Advocates of eating locally grown food argue that you can save the world by buying tomatoes from a local garden, cage-free eggs from a nearby farm, and locally baked bread. The eat-local movement has been very popular in Europe for some time. Locavores – as these eaters are also called – are gaining strength in the United States. In Korea, with the sintobulli movement and now the campaign against the free-trade agreement, the eat-local movement has always had a strong following.
But can eating local really save the world? Eating local definitely helps small farmers and redirects agriculture toward a smaller and more sustainable future. It dramatically cuts the “food miles” that our fruits and vegetables travel to get to our table and thus reduces our energy use. And it restores flavor to our meals.

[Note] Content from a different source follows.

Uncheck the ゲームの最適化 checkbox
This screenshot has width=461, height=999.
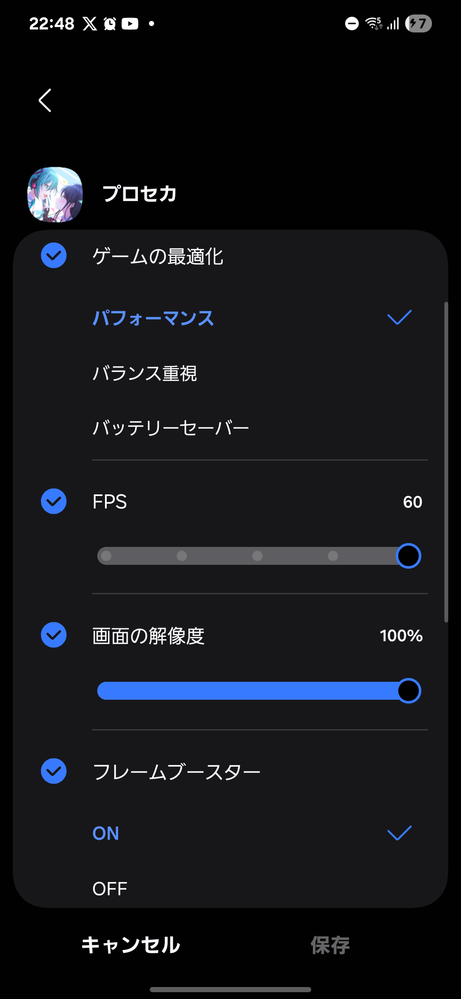(53, 256)
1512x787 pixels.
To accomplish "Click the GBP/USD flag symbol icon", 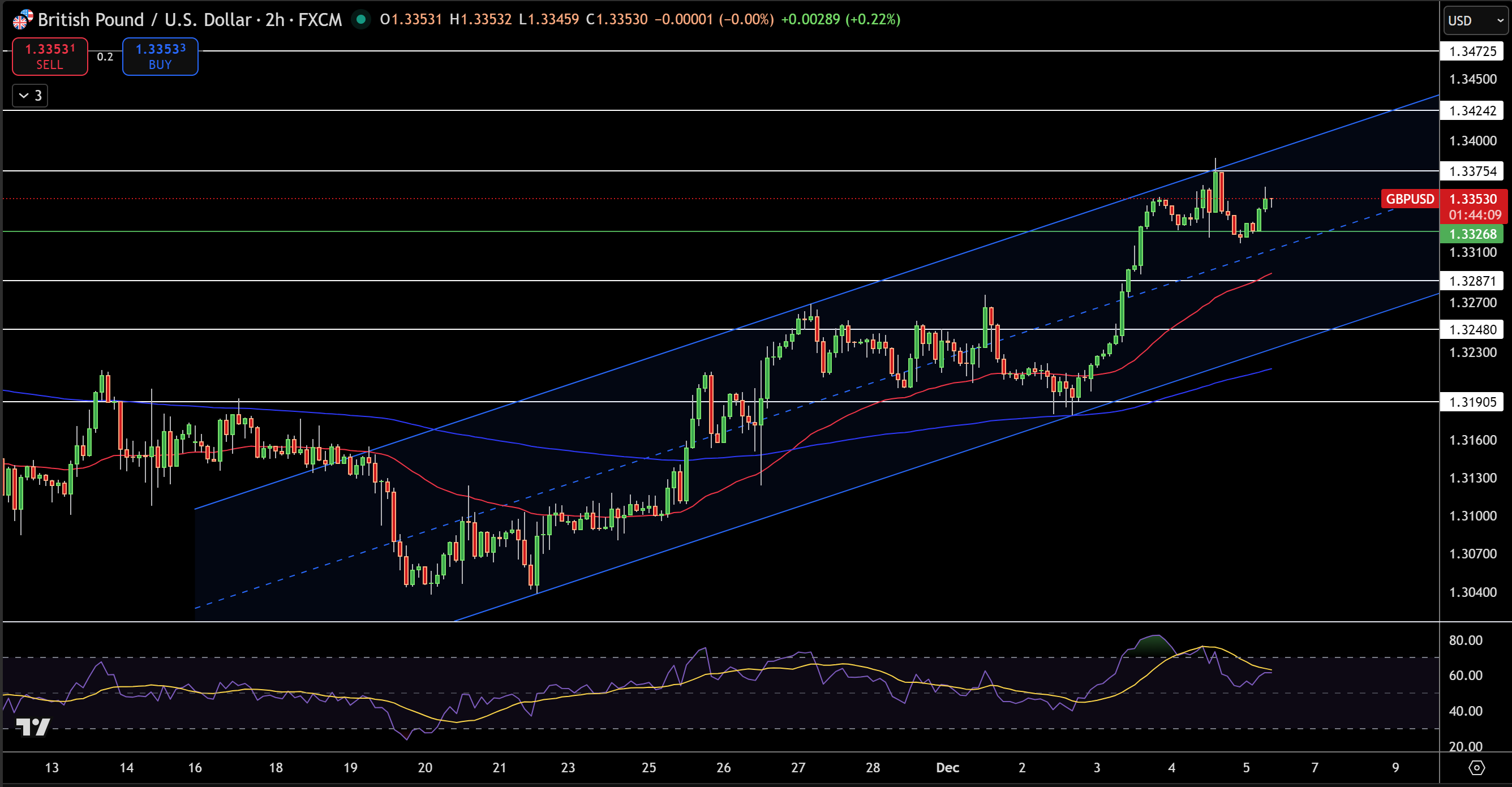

Every decade or so, consumers come up with a new way to use their wallets and stomachs to change the world. Vegetarians and their diet for a small planet urged Americans to eat lower down on the food chain to make more food available for the world’s hungry. Organic food proponents, riding the crest of the environmental movement, targeted the chemicals that we ingest and that have compromised the fertility of our soil and the purity of our water. More recently, in the age of globalization, fair-trade activists have pushed consumers to pay more for coffee, bananas, and a host of other foods so that the growers in Ecuador, Kenya, and elsewhere get a fair wage.
Today, the cutting edge is eating local. In the United States, for instance, farmers markets can be found in the unlikeliest places, like the parking lots of malls and the downtowns of huge cities. Community supported agriculture (CSAs) connects small farms directly to nearby consumers. Upscale restaurants feature menus of local produce. The food service company Bon Appetit, which caters to college kids and corporate cafeterias, has run a yearly Eat Local Challenge in which all the ingredients are sourced within 150 miles of their kitchens.

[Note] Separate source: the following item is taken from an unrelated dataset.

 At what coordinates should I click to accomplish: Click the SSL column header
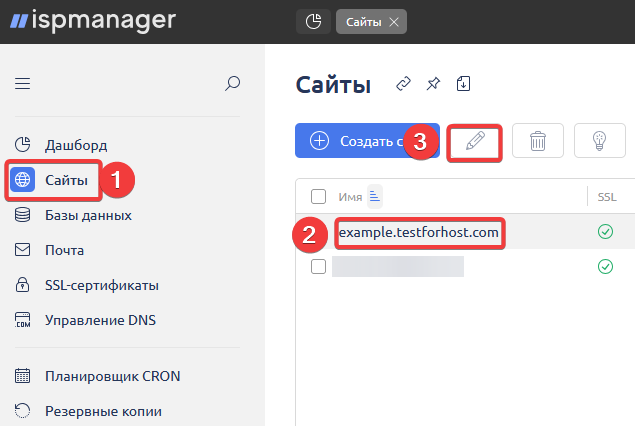tap(607, 197)
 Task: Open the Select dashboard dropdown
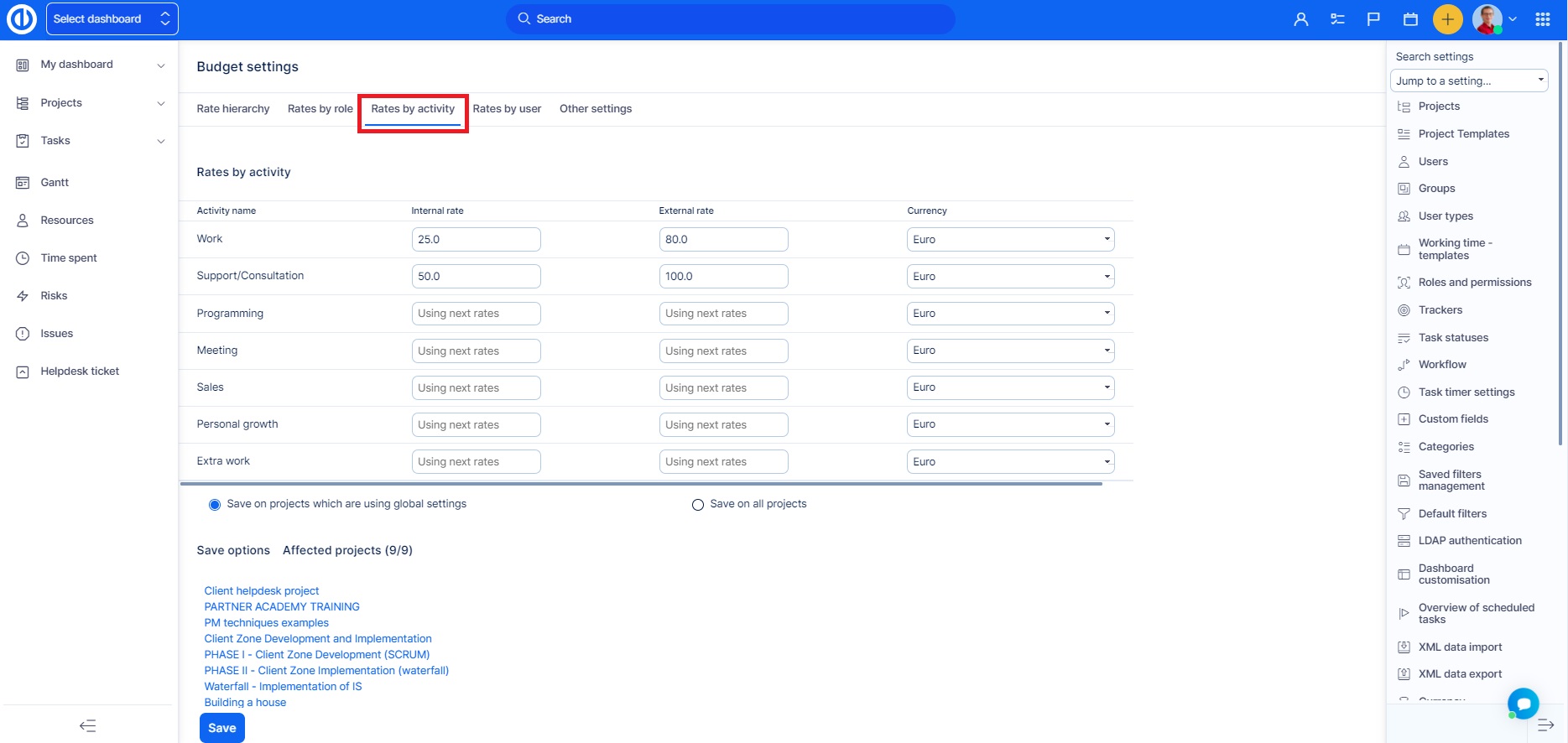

Eating local can make middle-class consumers feel better about their bodies, themselves, perhaps even their country.
But how does eating local help the more than 70% of the world’s poor who live in rural areas and whose livelihoods are increasingly tied to the global market? Do Koreans who buy local rice take the money out of the hands of poorer rice farmers in southeast Asia? What about Americans who avoid buying Mexican tomatoes in favor of the local variety? As the eat-local movement comes into its own, it must grapple with these larger questions of global equity or else slip into a form of epicurean isolationism.

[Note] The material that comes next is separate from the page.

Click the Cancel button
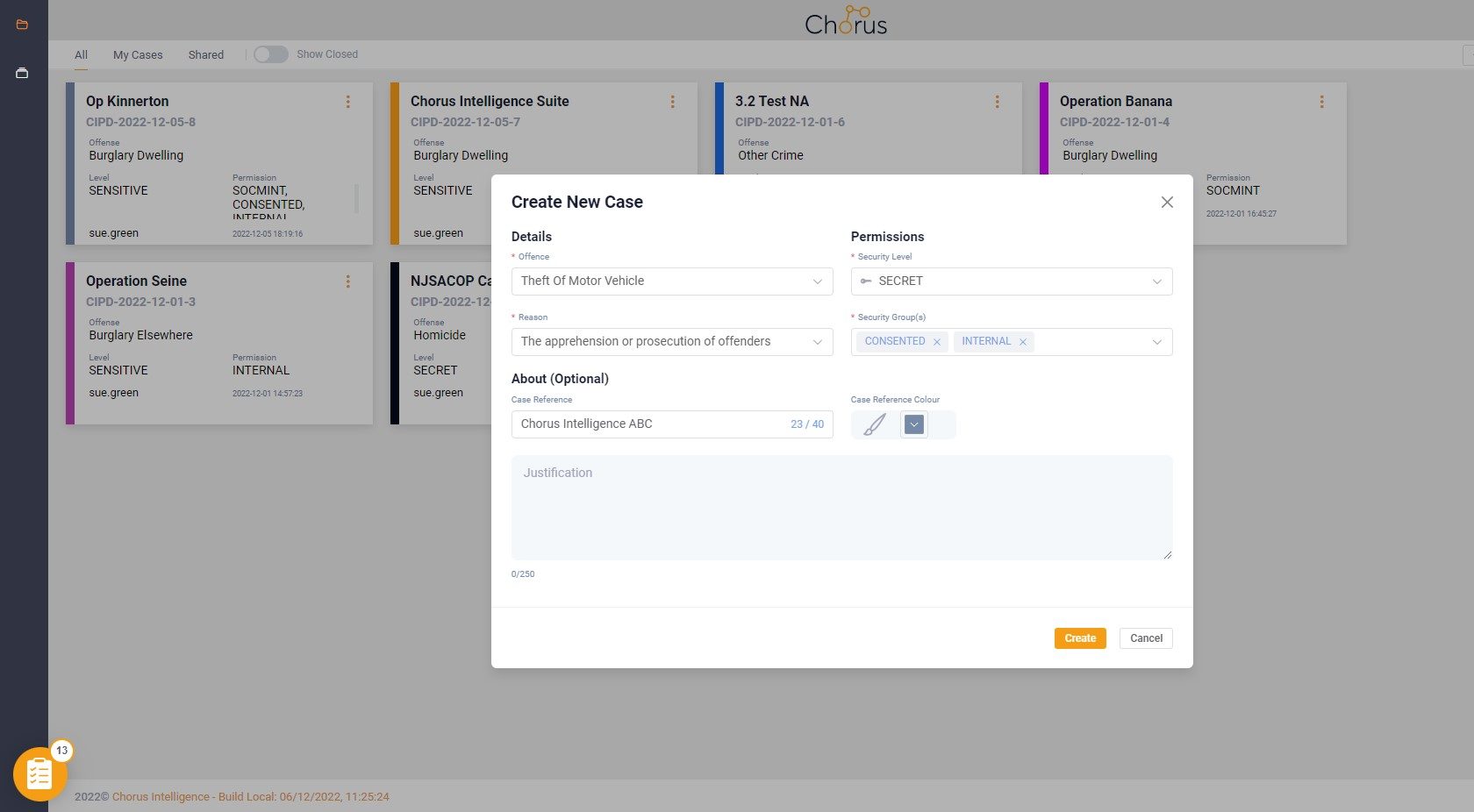1474x812 pixels. tap(1146, 638)
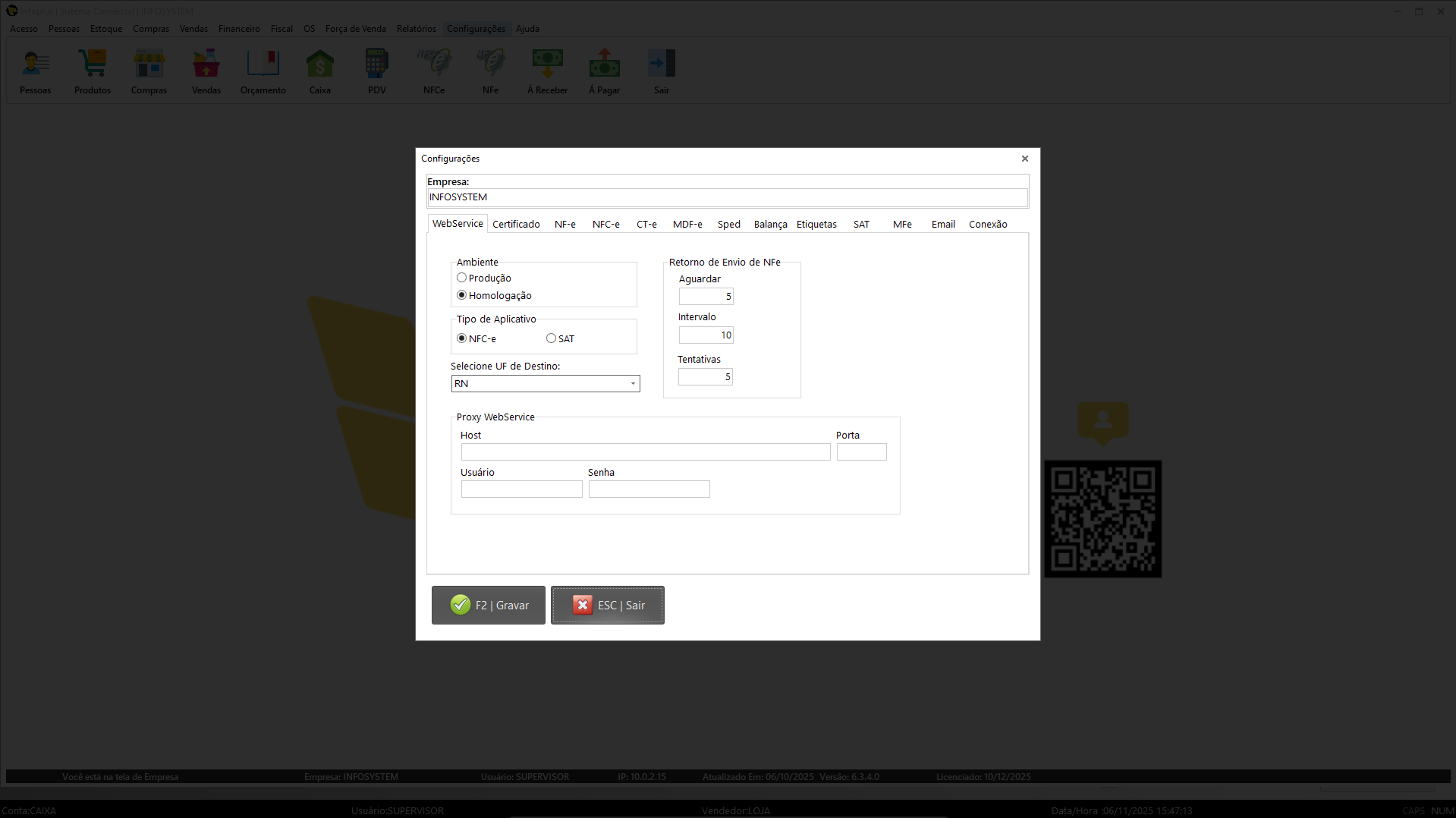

Eating local can indeed have a positive global impact. Right now, the greatest threat to farmers around the world is heavily subsidized industrial agriculture, most of it here in the United States and Europe. Our cheap food, made all the more competitive by lopsided free trade agreements like NAFTA, drives farmers in the global south out of business. Our scientific advances to grow even more food only compound the problem. So, anything we can do on our end to undermine industrial agriculture helps us and helps the poor farmers of the world.
Eating local is not a commandment. It would be ridiculous to try to grow bananas in New York or coffee in Seoul. But agricultural trade should be fair. We in the north should pay more, not less, for the food that we import from the south, and thereby help bridge the growing economic divide between the global haves and have-nots.
And, finally, we should be modest. Lifestyles don’t change the world. We need to supplement our purchasing decisions with activism to end U.S. subsidies of corporate agriculture in the annual farm bill. We should rally against free trade agreements that drive farmers off their land, into overcrowded cities, or into exile. We must treat with great skepticism “quick fixes” like genetic engineering and cloning that promise cornucopia without addressing fundamental inequities in the distribution of food and wealth.
Eating local makes a lot of sense. It tastes great and is less polluting. But we mustn’t keep our heads down in our plates of local salad greens and lose sight of the wide world around us.